Positron spectroscopy of point defects in the skyrmion-lattice compound MnSi

TL;DR

This study uses positron spectroscopy combined with calculations and measurements to identify and quantify point defects in MnSi, revealing their impact on magnetic properties and demonstrating the technique's sensitivity in probing electronic order.

Contribution

It introduces positron spectroscopy as a reliable microscopic probe for point defects in skyrmion-lattice materials, linking defect types to magnetic behavior.

Findings

Point defects affect magnetic transition temperatures

Skyrmion phase remains stable despite defects

Positron spectroscopy is highly sensitive for defect detection

Abstract

Outstanding crystalline perfection is a key requirement for the formation of new forms of electronic order in a vast number of widely different materials. Whereas excellent sample quality represents a standard claim in the literature, there are, quite generally, no reliable microscopic probes to establish the nature and concentration of lattice defects such as voids, dislocations and different species of point defects on the level relevant to the length and energy scales inherent to these new forms of order.

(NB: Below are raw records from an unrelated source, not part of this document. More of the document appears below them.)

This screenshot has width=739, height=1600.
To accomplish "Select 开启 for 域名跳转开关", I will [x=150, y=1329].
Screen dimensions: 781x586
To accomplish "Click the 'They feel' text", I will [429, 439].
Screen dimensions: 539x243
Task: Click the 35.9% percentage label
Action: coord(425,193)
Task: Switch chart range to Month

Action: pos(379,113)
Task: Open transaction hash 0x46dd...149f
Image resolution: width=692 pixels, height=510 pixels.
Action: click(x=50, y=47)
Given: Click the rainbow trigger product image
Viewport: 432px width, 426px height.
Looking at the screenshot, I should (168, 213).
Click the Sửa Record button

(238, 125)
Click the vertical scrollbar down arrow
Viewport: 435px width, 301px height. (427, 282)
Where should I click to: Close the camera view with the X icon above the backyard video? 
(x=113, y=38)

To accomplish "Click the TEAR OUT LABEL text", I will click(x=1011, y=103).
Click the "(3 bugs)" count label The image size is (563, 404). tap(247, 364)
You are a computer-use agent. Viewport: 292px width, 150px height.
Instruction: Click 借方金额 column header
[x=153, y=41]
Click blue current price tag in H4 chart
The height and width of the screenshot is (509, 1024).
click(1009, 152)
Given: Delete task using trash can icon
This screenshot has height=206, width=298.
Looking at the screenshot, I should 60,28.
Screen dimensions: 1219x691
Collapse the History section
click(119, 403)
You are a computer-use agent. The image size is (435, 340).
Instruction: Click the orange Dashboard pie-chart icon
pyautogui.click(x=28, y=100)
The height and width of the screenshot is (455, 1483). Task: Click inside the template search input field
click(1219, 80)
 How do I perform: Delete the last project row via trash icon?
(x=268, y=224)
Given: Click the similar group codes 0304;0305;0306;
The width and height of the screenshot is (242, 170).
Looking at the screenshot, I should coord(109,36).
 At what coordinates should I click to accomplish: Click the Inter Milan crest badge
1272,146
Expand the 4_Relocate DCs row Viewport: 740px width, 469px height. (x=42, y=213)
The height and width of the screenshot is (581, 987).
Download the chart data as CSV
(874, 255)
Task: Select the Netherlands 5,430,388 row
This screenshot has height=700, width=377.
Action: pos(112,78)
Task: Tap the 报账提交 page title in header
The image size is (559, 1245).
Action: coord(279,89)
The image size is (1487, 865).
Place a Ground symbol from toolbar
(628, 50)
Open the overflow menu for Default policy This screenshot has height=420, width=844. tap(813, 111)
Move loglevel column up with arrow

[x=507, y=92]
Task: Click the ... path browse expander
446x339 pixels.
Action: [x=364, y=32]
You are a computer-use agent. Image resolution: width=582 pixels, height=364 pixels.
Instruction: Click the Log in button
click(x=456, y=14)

Here we report an experimental study of the archetypical skyrmion-lattice compound MnSi, where we relate the characteristic types of point defects and their concentration to the magnetic properties by combining different types of positron spectroscopy with ab-initio calculations and bulk measurements. We find that Mn antisite disorder broadens the magnetic phase transitions and lowers their critical temperatures, whereas the skyrmion lattice phase forms for all samples studied underlining the robustness of this topologically non-trivial state. Taken together, this demonstrates the unprecedented sensitivity of positron spectroscopy in studies of new forms of electronic order.